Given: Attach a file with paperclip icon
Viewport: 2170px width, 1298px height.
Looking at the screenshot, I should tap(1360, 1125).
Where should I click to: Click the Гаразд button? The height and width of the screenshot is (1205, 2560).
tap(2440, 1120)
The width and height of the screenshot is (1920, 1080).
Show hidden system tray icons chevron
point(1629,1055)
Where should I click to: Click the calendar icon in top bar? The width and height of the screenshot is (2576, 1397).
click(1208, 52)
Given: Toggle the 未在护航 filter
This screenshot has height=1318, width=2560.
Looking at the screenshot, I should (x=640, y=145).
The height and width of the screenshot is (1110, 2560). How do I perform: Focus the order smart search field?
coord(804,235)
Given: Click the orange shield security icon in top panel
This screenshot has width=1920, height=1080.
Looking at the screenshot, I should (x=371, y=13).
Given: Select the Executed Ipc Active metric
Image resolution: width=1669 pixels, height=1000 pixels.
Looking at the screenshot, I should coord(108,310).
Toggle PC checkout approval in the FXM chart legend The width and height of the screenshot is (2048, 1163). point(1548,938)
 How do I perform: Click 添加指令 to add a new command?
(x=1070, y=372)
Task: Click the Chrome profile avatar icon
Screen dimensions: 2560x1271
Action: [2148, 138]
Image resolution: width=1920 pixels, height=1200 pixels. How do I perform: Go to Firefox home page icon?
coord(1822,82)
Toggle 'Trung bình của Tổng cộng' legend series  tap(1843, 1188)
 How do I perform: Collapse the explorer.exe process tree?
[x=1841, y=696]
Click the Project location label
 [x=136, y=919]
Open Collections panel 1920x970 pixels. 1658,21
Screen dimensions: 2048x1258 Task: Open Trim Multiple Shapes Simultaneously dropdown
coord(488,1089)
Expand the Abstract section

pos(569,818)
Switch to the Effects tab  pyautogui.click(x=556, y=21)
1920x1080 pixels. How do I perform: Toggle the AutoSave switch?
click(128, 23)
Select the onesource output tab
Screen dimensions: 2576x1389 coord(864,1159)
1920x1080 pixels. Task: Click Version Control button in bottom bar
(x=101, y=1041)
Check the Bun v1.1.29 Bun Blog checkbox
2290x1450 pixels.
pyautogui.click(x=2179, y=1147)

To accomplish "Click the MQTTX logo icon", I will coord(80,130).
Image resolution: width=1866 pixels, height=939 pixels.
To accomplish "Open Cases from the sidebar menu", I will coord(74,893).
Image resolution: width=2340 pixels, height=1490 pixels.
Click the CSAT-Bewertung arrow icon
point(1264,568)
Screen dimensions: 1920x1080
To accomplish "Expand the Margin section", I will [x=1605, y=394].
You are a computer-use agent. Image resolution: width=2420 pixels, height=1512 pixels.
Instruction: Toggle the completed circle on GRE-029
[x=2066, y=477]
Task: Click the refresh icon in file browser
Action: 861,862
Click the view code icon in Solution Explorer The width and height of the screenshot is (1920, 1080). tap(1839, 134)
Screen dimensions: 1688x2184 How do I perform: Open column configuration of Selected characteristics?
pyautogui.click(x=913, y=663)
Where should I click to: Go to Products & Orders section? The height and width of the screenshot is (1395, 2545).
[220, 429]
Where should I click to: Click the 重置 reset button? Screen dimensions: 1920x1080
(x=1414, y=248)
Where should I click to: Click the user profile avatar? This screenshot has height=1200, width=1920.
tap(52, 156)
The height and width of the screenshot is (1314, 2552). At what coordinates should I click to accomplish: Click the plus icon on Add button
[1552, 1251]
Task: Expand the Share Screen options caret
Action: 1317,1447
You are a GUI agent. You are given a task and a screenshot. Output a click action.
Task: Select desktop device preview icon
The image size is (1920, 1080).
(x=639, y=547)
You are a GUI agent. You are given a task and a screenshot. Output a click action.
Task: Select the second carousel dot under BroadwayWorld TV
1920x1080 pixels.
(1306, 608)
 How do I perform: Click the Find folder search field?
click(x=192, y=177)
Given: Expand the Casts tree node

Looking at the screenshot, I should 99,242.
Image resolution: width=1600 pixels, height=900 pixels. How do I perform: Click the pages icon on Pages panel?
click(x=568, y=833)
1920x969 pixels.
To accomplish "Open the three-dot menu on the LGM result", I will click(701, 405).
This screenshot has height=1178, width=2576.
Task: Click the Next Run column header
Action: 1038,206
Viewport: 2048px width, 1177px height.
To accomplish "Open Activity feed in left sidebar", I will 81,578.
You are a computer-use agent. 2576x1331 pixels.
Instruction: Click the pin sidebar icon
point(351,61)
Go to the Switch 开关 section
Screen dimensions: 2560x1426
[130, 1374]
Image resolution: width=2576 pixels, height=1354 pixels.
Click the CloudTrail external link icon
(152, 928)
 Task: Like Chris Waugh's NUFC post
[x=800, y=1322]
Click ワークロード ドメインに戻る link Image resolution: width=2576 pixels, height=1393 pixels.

Exercise goal:
In the answer, the listing above should be restated word for word.

Exercise response:
Given: Attach a file with paperclip icon
Viewport: 2170px width, 1298px height.
Looking at the screenshot, I should tap(1360, 1125).
Where should I click to: Click the Гаразд button? The height and width of the screenshot is (1205, 2560).
tap(2440, 1120)
The width and height of the screenshot is (1920, 1080).
Show hidden system tray icons chevron
point(1629,1055)
Where should I click to: Click the calendar icon in top bar? The width and height of the screenshot is (2576, 1397).
click(1208, 52)
Given: Toggle the 未在护航 filter
This screenshot has height=1318, width=2560.
Looking at the screenshot, I should (x=640, y=145).
The height and width of the screenshot is (1110, 2560). How do I perform: Focus the order smart search field?
coord(804,235)
Given: Click the orange shield security icon in top panel
This screenshot has width=1920, height=1080.
Looking at the screenshot, I should (x=371, y=13).
Given: Select the Executed Ipc Active metric
Image resolution: width=1669 pixels, height=1000 pixels.
Looking at the screenshot, I should coord(108,310).
Toggle PC checkout approval in the FXM chart legend The width and height of the screenshot is (2048, 1163). point(1548,938)
 How do I perform: Click 添加指令 to add a new command?
(x=1070, y=372)
Task: Click the Chrome profile avatar icon
Screen dimensions: 2560x1271
Action: [2148, 138]
Image resolution: width=1920 pixels, height=1200 pixels. How do I perform: Go to Firefox home page icon?
coord(1822,82)
Toggle 'Trung bình của Tổng cộng' legend series  tap(1843, 1188)
 How do I perform: Collapse the explorer.exe process tree?
[x=1841, y=696]
Click the Project location label
 [x=136, y=919]
Open Collections panel 1920x970 pixels. 1658,21
Screen dimensions: 2048x1258 Task: Open Trim Multiple Shapes Simultaneously dropdown
coord(488,1089)
Expand the Abstract section

pos(569,818)
Switch to the Effects tab  pyautogui.click(x=556, y=21)
1920x1080 pixels. How do I perform: Toggle the AutoSave switch?
click(128, 23)
Select the onesource output tab
Screen dimensions: 2576x1389 coord(864,1159)
1920x1080 pixels. Task: Click Version Control button in bottom bar
(x=101, y=1041)
Check the Bun v1.1.29 Bun Blog checkbox
2290x1450 pixels.
pyautogui.click(x=2179, y=1147)

To accomplish "Click the MQTTX logo icon", I will coord(80,130).
Image resolution: width=1866 pixels, height=939 pixels.
To accomplish "Open Cases from the sidebar menu", I will coord(74,893).
Image resolution: width=2340 pixels, height=1490 pixels.
Click the CSAT-Bewertung arrow icon
point(1264,568)
Screen dimensions: 1920x1080
To accomplish "Expand the Margin section", I will [x=1605, y=394].
You are a computer-use agent. Image resolution: width=2420 pixels, height=1512 pixels.
Instruction: Toggle the completed circle on GRE-029
[x=2066, y=477]
Task: Click the refresh icon in file browser
Action: 861,862
Click the view code icon in Solution Explorer The width and height of the screenshot is (1920, 1080). tap(1839, 134)
Screen dimensions: 1688x2184 How do I perform: Open column configuration of Selected characteristics?
pyautogui.click(x=913, y=663)
Where should I click to: Go to Products & Orders section? The height and width of the screenshot is (1395, 2545).
[220, 429]
Where should I click to: Click the 重置 reset button? Screen dimensions: 1920x1080
(x=1414, y=248)
Where should I click to: Click the user profile avatar? This screenshot has height=1200, width=1920.
tap(52, 156)
The height and width of the screenshot is (1314, 2552). At what coordinates should I click to accomplish: Click the plus icon on Add button
[1552, 1251]
Task: Expand the Share Screen options caret
Action: 1317,1447
You are a GUI agent. You are given a task and a screenshot. Output a click action.
Task: Select desktop device preview icon
The image size is (1920, 1080).
(x=639, y=547)
You are a GUI agent. You are given a task and a screenshot. Output a click action.
Task: Select the second carousel dot under BroadwayWorld TV
1920x1080 pixels.
(1306, 608)
 How do I perform: Click the Find folder search field?
click(x=192, y=177)
Given: Expand the Casts tree node

Looking at the screenshot, I should 99,242.
Image resolution: width=1600 pixels, height=900 pixels. How do I perform: Click the pages icon on Pages panel?
click(x=568, y=833)
1920x969 pixels.
To accomplish "Open the three-dot menu on the LGM result", I will click(701, 405).
This screenshot has height=1178, width=2576.
Task: Click the Next Run column header
Action: 1038,206
Viewport: 2048px width, 1177px height.
To accomplish "Open Activity feed in left sidebar", I will 81,578.
You are a computer-use agent. 2576x1331 pixels.
Instruction: Click the pin sidebar icon
point(351,61)
Go to the Switch 开关 section
Screen dimensions: 2560x1426
[130, 1374]
Image resolution: width=2576 pixels, height=1354 pixels.
Click the CloudTrail external link icon
(152, 928)
 Task: Like Chris Waugh's NUFC post
[x=800, y=1322]
Click ワークロード ドメインに戻る link Image resolution: width=2576 pixels, height=1393 pixels.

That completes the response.